2.1. Направление в соответствии с Порядком направления в медицинские организации Республики Коми граждан, нуждающихся в проведении компьютерной и магнитно-резонансной томографии (приложение N 1).


2.2. Обеспечить ведение "листа ожидания" на проведение компьютерной томографии и магнитно-резонансной томографии и контроль предоставления услуг в сроки, не превышающие сроки ожидания, установленные территориальной программой государственных гарантий.


3. Руководителям медицинских организаций Республики Коми, в которых проводится компьютерная и магнитно-резонансная томография (приложение N 2):


3.1. Назначить ответственных за взаимодействие со специалистом КТ диспетчерской.


3.2. Еженедельно, по понедельникам, предоставлять в КТ диспетчерскую информацию о выделенных номерках на следующую неделю по защищенному каналу связи "ViPNet Client".

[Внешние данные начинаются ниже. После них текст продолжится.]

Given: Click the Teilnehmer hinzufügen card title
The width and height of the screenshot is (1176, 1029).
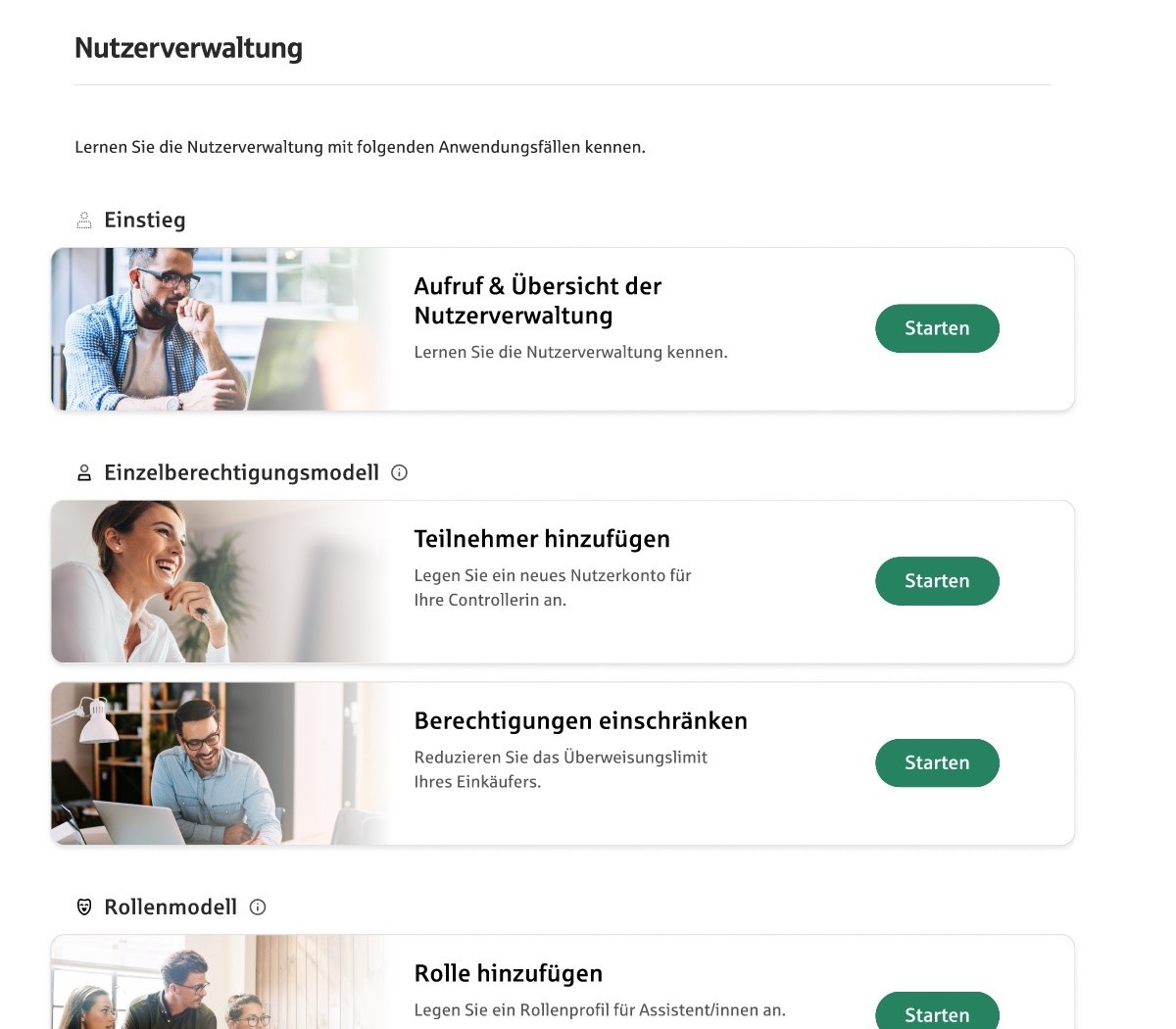Looking at the screenshot, I should (542, 539).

4. Главным врачам государственного автономного учреждения здравоохранения Республики Коми "Консультативно-диагностический центр" (далее - ГАУЗ РК "КДЦ"), государственного учреждения "Республиканская детская клиническая больница", государственного бюджетного учреждения здравоохранения Республики Коми "Ухтинская городская поликлиника", государственного бюджетного учреждения здравоохранения Республики Коми "Воркутинская больница скорой медицинской помощи" (далее - ГБУЗ РК "ВБСМП"), государственного бюджетного учреждения здравоохранения Республики Коми "Печорская центральная районная больница" (далее - ГБУЗ РК "Печорская ЦРБ"), государственного бюджетного учреждения здравоохранения Республики Коми "Усинская центральная районная больница" (далее - ГБУЗ РК "Усинская ЦРБ"), государственного бюджетного учреждения здравоохранения Республики Коми "Интинская центральная городская больница" (далее - ГБУЗ РК "Интинская ЦГБ") организовать ведение "листа ожидания" компьютерной и магнитно-резонансной томографии в электронном виде и информирование Министерства здравоохранения Республики Коми о движении очереди ежемесячно по форме и в сроки согласно приложению N 7 к данному приказу.


5. Признать утратившим силу приказ Министерства здравоохранения Республики Коми от 30 августа 2012 года N 8/458 "О мерах по повышению доступности методов диагностики с использованием компьютерной и магнитно-резонансной томографии в учреждениях здравоохранения на территории Республики Коми".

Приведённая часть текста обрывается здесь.